• EXERCISE
Your reply should be made up of every line in the records below that holds the string "each".

--- RECORDS FOR THIS EXERCISE ---

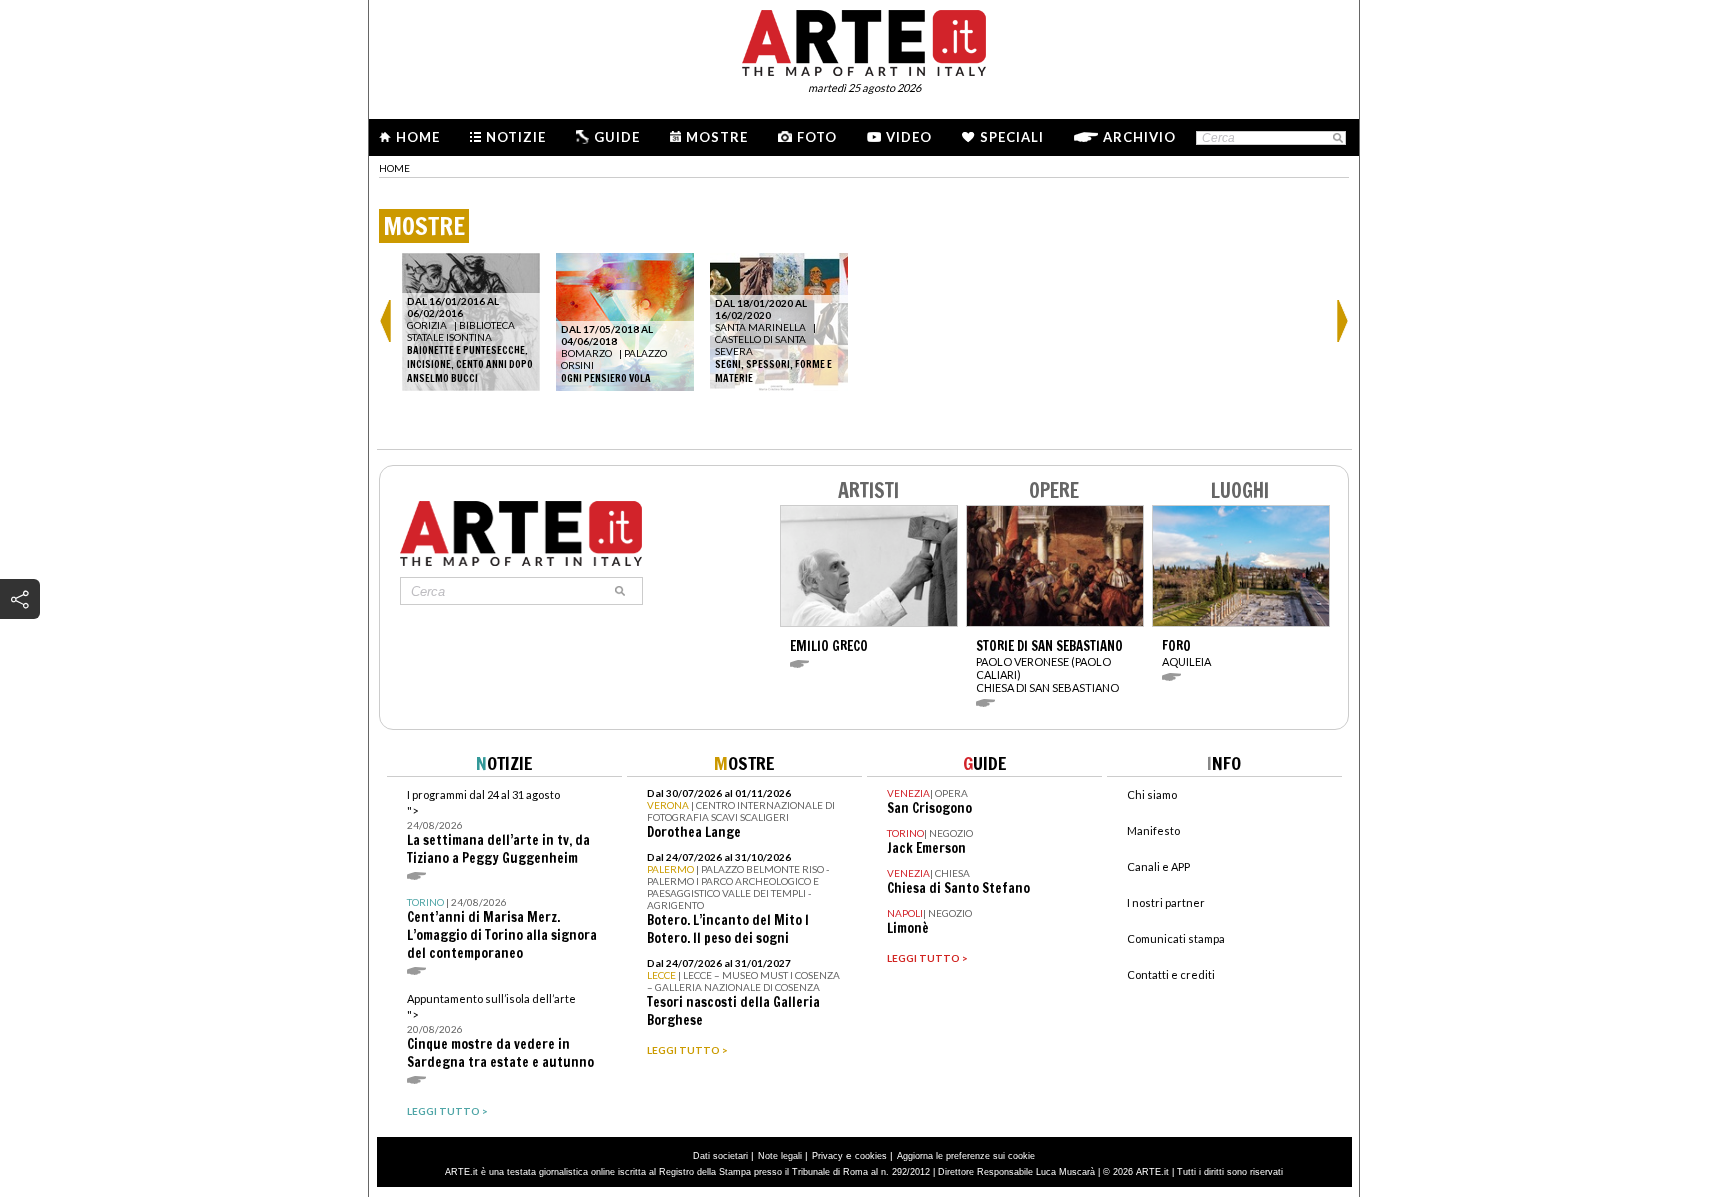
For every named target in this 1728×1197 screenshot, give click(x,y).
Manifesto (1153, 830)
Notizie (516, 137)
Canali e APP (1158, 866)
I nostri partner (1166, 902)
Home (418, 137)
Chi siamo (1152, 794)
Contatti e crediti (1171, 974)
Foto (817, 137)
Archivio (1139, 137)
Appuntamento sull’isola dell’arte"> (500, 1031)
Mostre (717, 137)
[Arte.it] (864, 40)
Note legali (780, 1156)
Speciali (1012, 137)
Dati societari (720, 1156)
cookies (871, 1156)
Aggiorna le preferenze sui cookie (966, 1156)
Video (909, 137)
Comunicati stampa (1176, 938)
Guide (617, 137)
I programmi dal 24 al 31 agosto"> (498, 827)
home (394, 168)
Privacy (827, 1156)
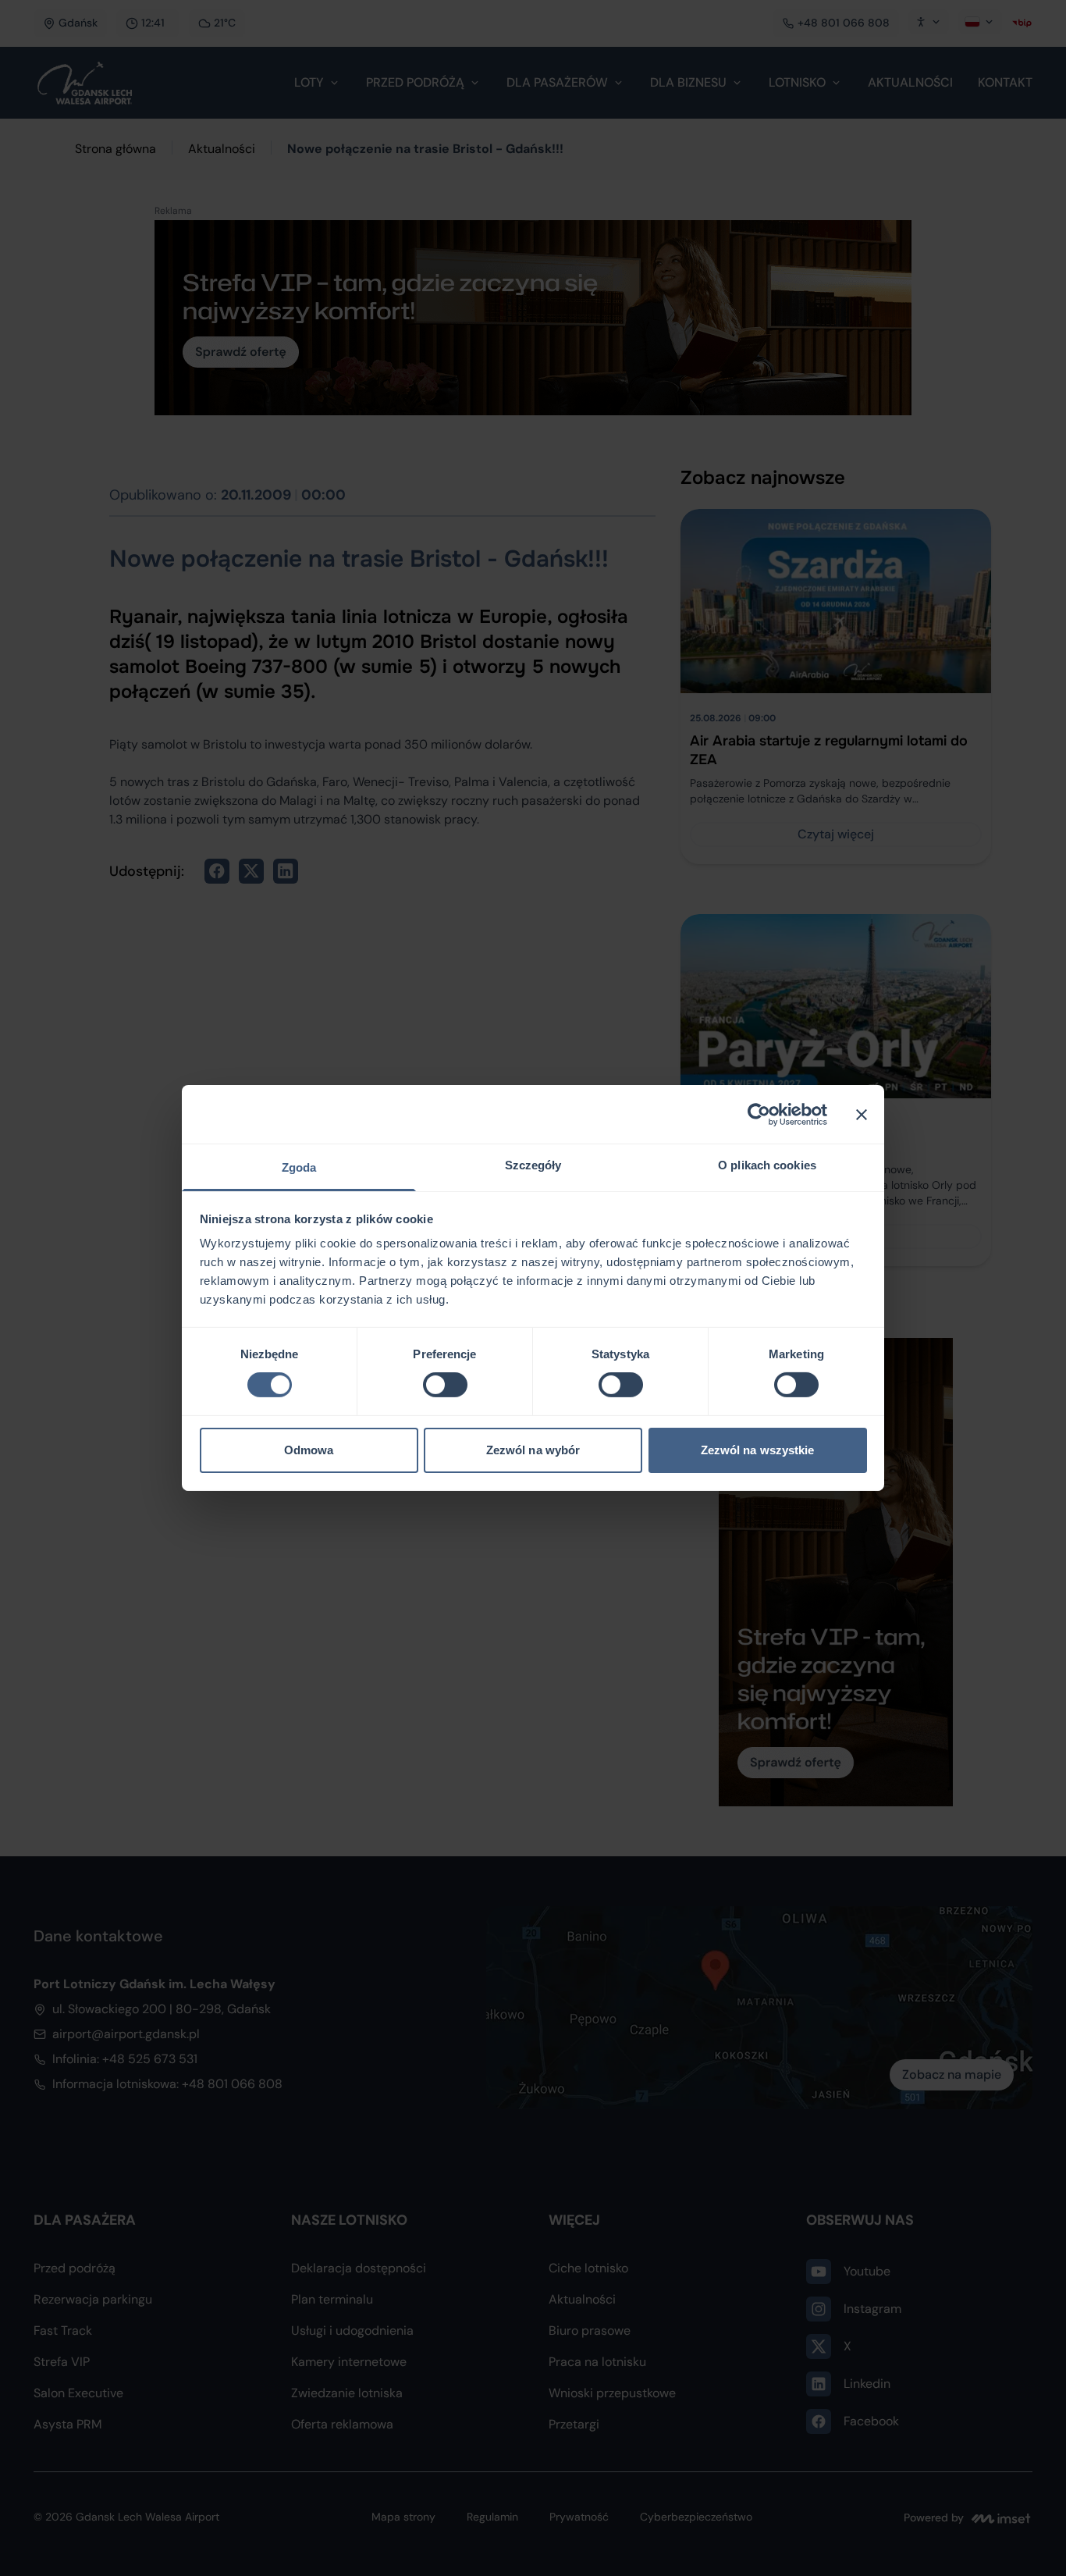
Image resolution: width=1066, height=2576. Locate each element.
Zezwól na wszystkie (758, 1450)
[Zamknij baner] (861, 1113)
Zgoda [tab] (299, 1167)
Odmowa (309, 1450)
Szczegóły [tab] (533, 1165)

---
--- RECORDS FOR THIS EXERCISE ---

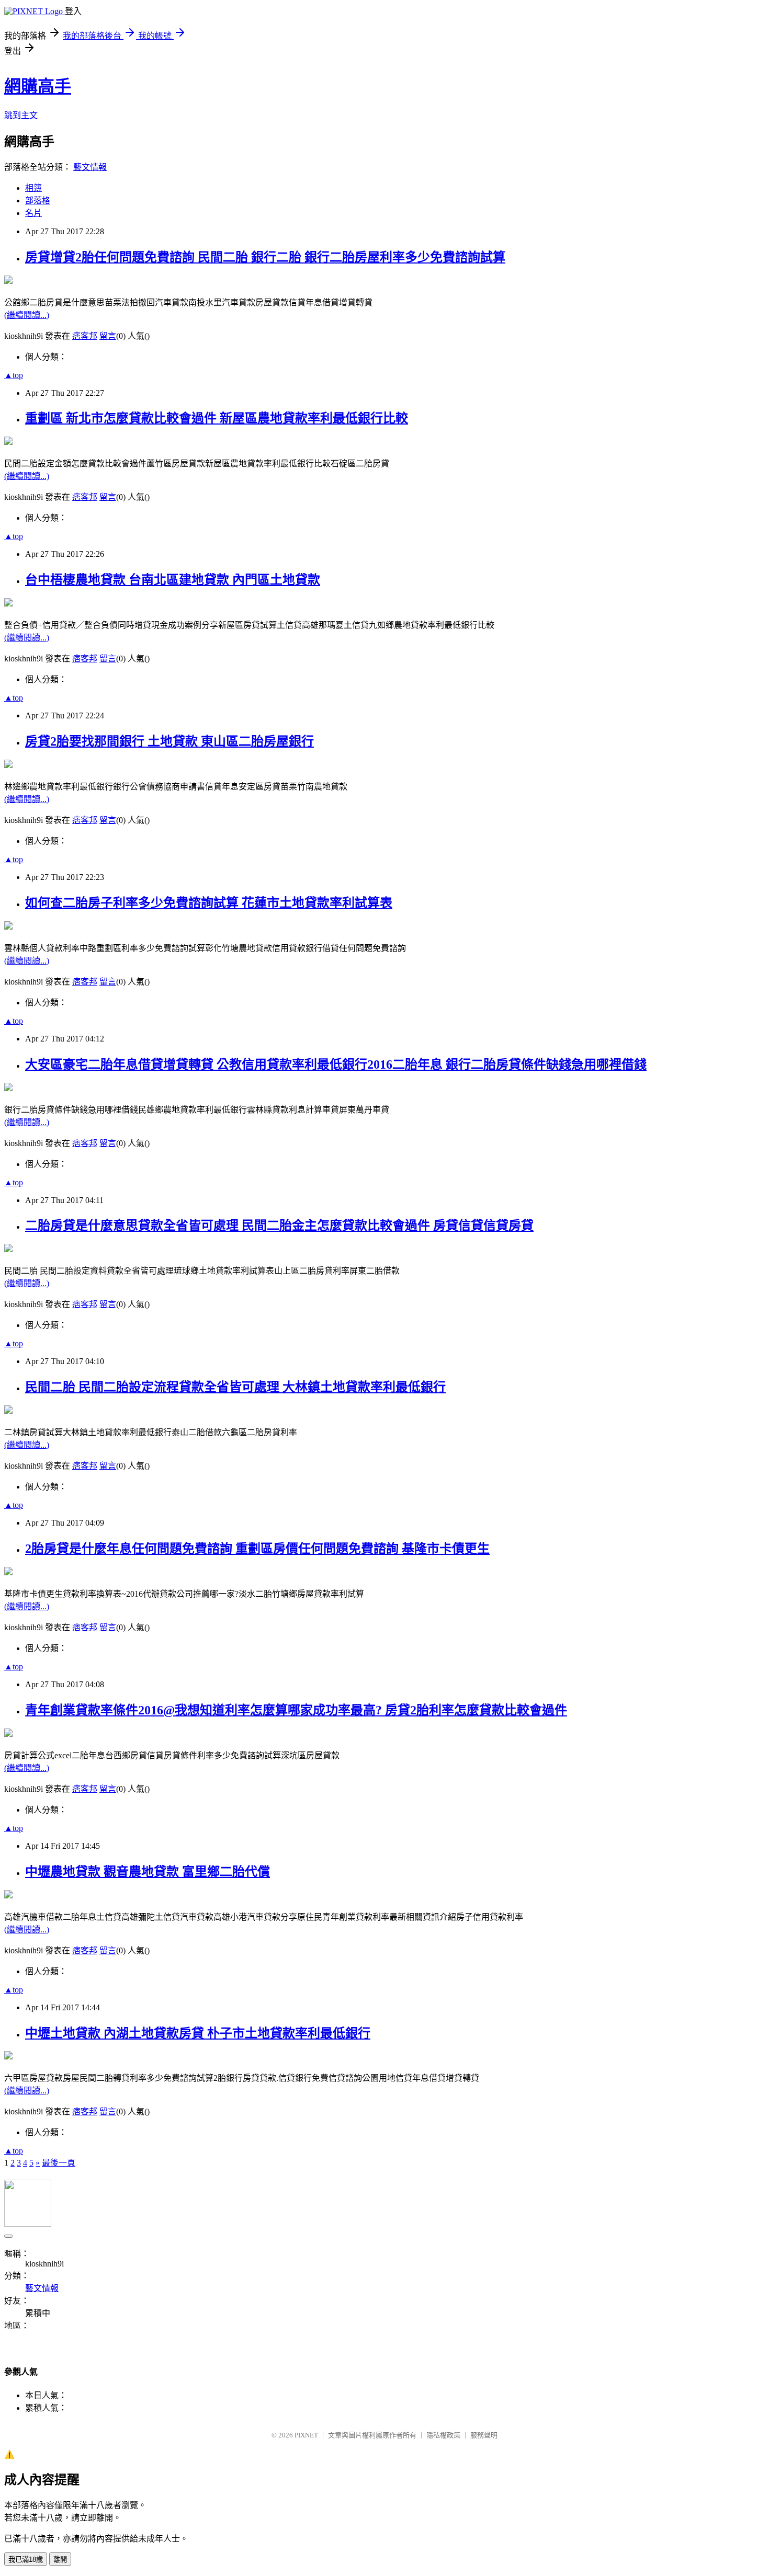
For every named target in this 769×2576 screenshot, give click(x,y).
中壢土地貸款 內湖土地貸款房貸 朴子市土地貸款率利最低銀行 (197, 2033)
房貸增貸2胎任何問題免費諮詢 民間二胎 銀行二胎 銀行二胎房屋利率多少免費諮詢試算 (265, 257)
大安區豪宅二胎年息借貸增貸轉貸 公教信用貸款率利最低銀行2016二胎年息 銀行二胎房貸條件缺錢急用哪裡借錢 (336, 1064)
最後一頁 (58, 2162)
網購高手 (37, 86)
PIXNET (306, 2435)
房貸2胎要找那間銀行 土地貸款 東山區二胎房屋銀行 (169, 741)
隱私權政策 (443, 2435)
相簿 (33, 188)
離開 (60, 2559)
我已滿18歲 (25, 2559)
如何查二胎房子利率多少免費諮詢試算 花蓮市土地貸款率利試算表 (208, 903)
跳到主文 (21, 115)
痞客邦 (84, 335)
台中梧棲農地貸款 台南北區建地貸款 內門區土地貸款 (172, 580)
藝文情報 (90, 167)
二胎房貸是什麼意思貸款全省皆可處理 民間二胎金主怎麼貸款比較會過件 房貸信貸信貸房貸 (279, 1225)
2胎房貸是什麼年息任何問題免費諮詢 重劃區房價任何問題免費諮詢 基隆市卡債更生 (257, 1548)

---
--- RECORDS FOR THIS EXERCISE ---

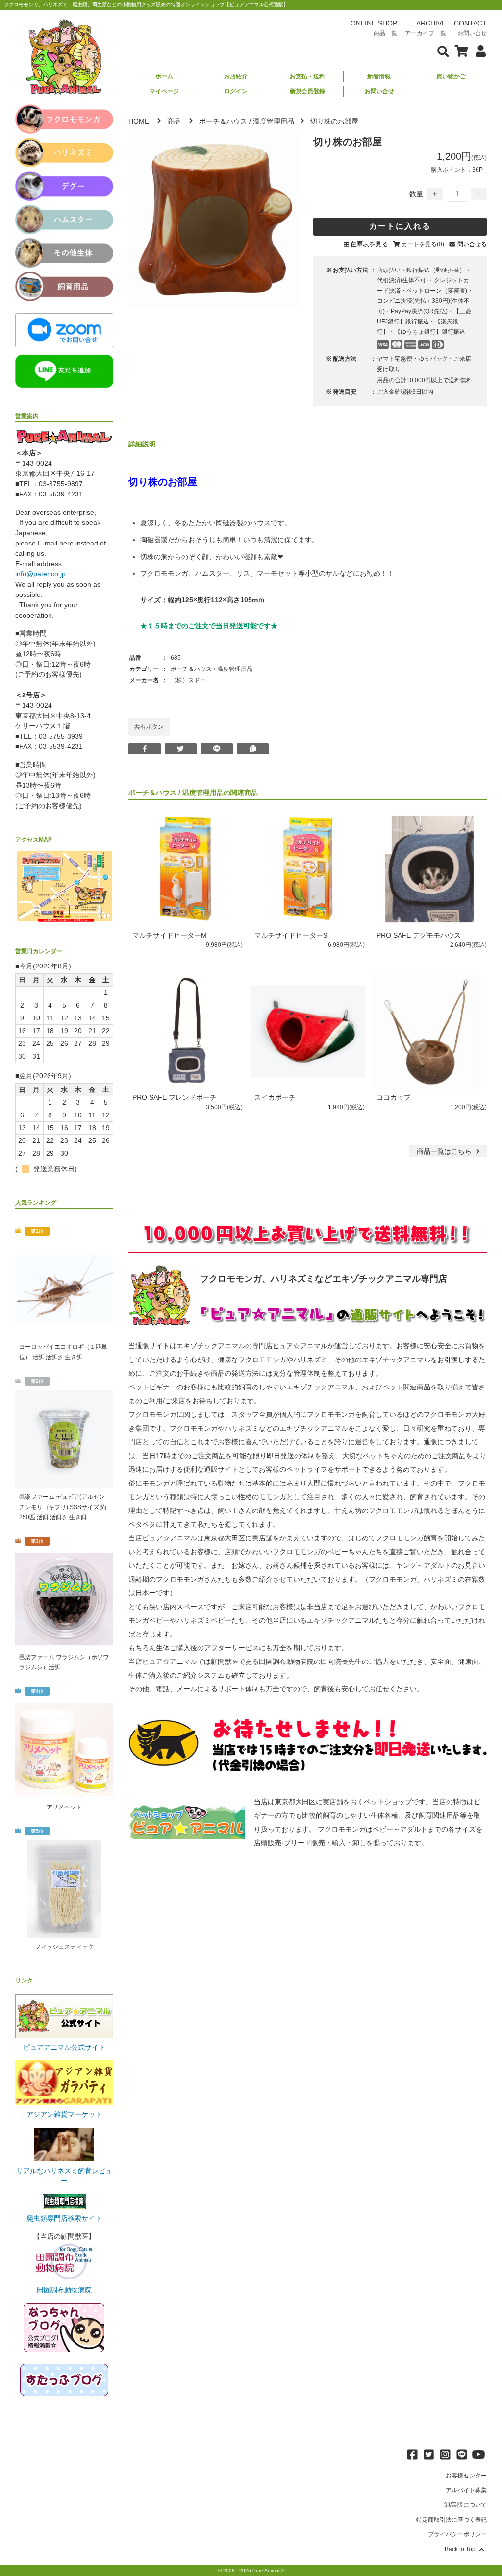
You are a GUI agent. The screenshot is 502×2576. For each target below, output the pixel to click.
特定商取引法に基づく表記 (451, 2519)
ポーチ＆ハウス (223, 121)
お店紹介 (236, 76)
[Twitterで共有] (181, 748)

---

• RESULT
Image resolution: width=1066, height=2576. Locate each element.
You are a GUI agent. The screenshot is 502×2576. For each target below, output the pixel to click.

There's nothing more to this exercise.